PRATO – Ieri 23 febbraio al Teatro Metastasio di Prato è andato in scena un doppio concerto del MetJazz 2026.
Una serata in collaborazione con Eventi Music Pool che ha messo in dialogo due mondi diversi, legati però da un filo a stretto a doppio nodo, la creatività: Mariá Portugal e Marta Warelis e The Tiptons Saxophone Quartet & Drums.
Due mondi diversi, due modi di intendere l’improvvisazione, un’unica traiettoria che ha attraversato il jazz contemporaneo nelle sue forme più vive.

Ad aprire la serata sono state Mariá Portugal e Marta Warelis, un incontro che ha subito imposto un clima di ascolto profondo.
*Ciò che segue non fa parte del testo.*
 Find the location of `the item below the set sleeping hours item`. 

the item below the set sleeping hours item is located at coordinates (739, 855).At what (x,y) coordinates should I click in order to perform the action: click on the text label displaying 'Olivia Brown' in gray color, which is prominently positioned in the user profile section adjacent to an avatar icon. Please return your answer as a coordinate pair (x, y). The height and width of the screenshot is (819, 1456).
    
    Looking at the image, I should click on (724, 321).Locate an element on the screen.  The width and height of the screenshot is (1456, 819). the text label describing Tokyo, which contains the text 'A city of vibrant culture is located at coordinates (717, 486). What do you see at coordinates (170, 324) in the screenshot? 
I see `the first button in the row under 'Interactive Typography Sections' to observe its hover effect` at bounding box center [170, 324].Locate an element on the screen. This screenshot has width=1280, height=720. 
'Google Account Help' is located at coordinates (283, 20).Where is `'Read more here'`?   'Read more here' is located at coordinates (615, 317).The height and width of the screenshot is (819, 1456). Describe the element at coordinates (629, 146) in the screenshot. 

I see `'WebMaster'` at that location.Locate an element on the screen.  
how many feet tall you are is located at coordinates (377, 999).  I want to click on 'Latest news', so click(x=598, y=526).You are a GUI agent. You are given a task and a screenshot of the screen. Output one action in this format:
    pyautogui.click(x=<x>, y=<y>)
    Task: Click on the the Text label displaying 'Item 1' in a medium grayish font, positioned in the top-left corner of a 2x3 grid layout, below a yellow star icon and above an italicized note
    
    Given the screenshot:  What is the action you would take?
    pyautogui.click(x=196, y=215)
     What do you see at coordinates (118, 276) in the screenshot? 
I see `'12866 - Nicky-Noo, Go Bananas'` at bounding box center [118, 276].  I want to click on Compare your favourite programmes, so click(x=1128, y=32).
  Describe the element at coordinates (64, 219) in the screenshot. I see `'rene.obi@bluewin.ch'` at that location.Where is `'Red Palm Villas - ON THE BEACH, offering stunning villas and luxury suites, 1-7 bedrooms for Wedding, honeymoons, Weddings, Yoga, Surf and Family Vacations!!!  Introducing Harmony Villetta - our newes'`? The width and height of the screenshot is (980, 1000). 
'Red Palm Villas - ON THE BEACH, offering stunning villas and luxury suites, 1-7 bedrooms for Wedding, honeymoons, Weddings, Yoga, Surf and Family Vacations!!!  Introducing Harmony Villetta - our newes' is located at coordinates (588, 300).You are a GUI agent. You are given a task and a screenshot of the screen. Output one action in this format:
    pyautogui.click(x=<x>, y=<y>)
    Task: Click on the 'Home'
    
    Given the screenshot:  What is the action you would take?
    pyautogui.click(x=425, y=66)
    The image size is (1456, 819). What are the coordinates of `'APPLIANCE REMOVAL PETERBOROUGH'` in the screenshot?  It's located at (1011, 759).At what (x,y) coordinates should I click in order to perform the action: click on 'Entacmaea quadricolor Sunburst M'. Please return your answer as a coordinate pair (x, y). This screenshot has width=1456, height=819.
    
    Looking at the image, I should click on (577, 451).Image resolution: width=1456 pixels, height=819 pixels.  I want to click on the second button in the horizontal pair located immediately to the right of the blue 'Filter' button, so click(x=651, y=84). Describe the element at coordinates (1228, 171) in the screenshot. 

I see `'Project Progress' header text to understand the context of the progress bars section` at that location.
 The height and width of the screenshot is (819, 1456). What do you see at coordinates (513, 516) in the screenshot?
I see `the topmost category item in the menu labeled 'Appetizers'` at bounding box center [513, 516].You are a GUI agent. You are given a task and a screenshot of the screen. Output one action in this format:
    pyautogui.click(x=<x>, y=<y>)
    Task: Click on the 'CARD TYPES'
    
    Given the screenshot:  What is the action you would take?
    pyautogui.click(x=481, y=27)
Portugal, figura centrale della scena brasiliana, ha portato sul palco una visione che intreccia voce, batteria, percussioni ed elettronica con una naturalezza quasi coreografica. Warelis, tra le pianiste più versatili dell’improvvisazione europea, ha risposto con un pianoforte capace di mutare pelle a ogni gesto: percussivo, liquido, astratto, melodico.
Il loro dialogo non ha mai cercato appigli formali, preferendo muoversi per tensioni, aperture improvvise, sospensioni che dilatavano il tempo. È stata un’esibizione che ha trasformato il palco in un laboratorio emotivo, dove ogni suono sembrava nascere da un ascolto reciproco radicale.

Il passaggio a The Tiptons Saxophone Quartet & Drums ha cambiato l’atmosfera senza spezzarla, come se la serata avesse deciso di mostrare due facce complementari della stessa libertà.
Il quartetto di sassofoni tutto al femminile, fondato nel 1988 a Seattle da Amy Denio e Jessica Lurie, è salito sul palco con la compattezza di una micro big band e la forza di un ensemble che ha fatto della pluralità la propria identità.
Insieme a Sue Orfield e Tina Richerson, e sostenute dalla batteria di Robert Kainar, The Tiptons Saxophone Quartet & Drums hanno attraversato jazz, funk, gospel e suggestioni balcaniche con una vitalità che non concede tregua.
Le voci si intrecciavano ai fiati, i temi si aprivano in improvvisazioni collettive, il ritmo avanzava con passo deciso, sempre pronto a sorprendere. È musica che celebra la coralità, che gioca con le forme senza mai perdere precisione, che unisce teatralità e rigore in un equilibrio tutto suo, capace di coinvolgere il pubblico anche con la semplicità di una singola nota come nel finale che lo ha visto partecipe del brano, proprio intonando una singola nota in un messaggio corale di pace.

La serata è stata un percorso coerente nella sua diversità: l’intimità esplorativa del duo Portugal–Warelis con il loro mutare tra silenzi e frastuono si è intrecciata con la forza collettiva e trascinante de The Tiptons Saxophone Quartet & Drums senza annullarsi, ma illuminandosi a vicenda.
MetJazz 2026 ha confermato ancora una volta la sua vocazione a mettere in relazione linguaggi e visioni, offrendo al pubblico non solo concerti, ma esperienze che continuano a risuonare ben oltre l’ultimo applauso.